Whats new in Lucene / Solr 4.0
The release 4.0 is one of the important milestone for Lucene and Solr. It has lot of new features and performance important. Few important ones are highliggted in this article.
- ColumnStrideFields: DocValues are stored on a per-document basis where each documents field can hold exactly one value of a given type.
- Facet search, this feature was already available in Solr. It is now integrated to Lucene.
- With flexible indexing it is now possible for an application to create its own postings codec, to alter how fields, terms, docs and positions are encoded into the index.
- Added a variety of different relevance ranking systems to Lucene.
- Added a Codec implementation that works with append-only filesystems (such as e.g.
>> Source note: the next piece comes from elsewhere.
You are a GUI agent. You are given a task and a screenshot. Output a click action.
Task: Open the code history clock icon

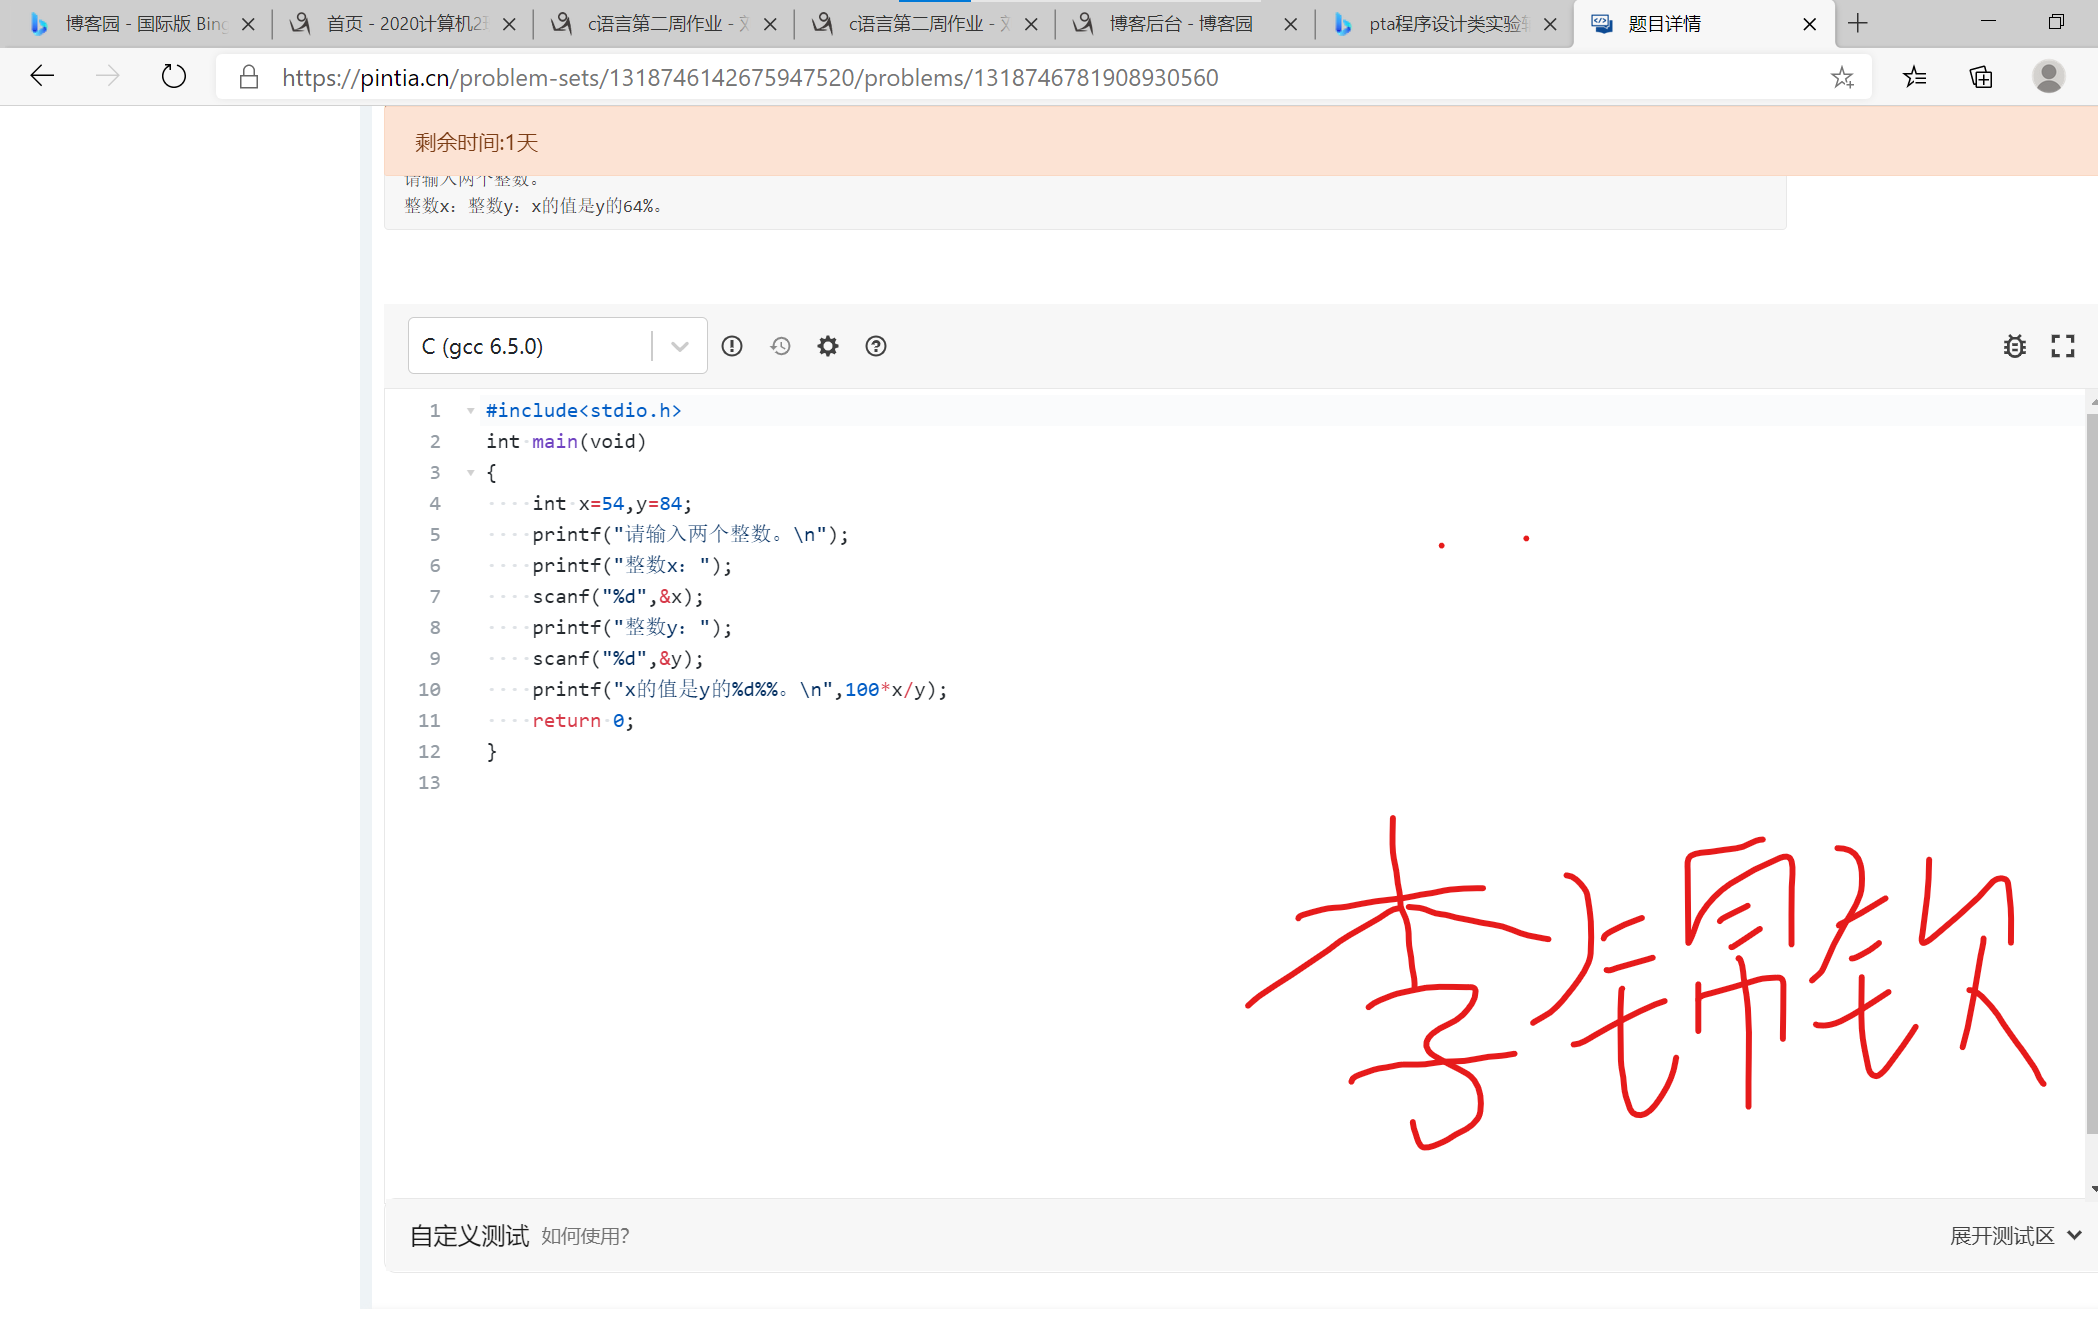point(780,346)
Hadoop DFS).
- Added DirectSpellChecker, which retrieves correction candidates directly from the term dictionary using levenshtein automata.
- Indexed terms are no longer UTF-16 char sequences, instead terms can be any binary value encoded as byte arrays. By default, text terms are now encoded as UTF-8 bytes.
- Substantially faster performance when using a Filter during searching.
- FuzzyQuery is 100-200 times faster than in past releases.
- Added index statistics such as the number of tokens for a term or field, number of postings for a field, and number of documents with a posting for a field.
- Added RegexpQuery support to contrib/queryparser.
Solr 4.0-alpha includes more NoSQL features for those using Solr as a primary data store.
- Distributed indexing designed from the ground up for near real-time (NRT) and NoSQL features such as realtime-get, optimistic locking, and durable updates.
- High availability with no single points of failure.
- Apache Zookeeper integration for distributed coordination and cluster metadata and configuration storage.
- Updates sent to any node in the cluster and are automatically forwarded to the correct shard and replicated to multiple nodes for redundancy.
- Queries sent to any node automatically perform a full distributed search across the cluster with load balancing and fail-over.
- A transaction log ensures that even uncommitted documents are never lost.
- Real-time Get – The ability to quickly retrieve the latest version of a document, without the need to commit or open a new searcher.
- Atomic updates - the ability to add, remove, change, and increment fields of an existing document without having to send in the complete document again.
- Pivot Faceting – Multi-level or hierarchical faceting where the top constraints for one field are found for each top constraint of a different field.
- Pseudo-Join functionality – The ability to select a set of documents based on their relationship to a second set of documents.
- A brand new web admin interface, including support for SolrCloud.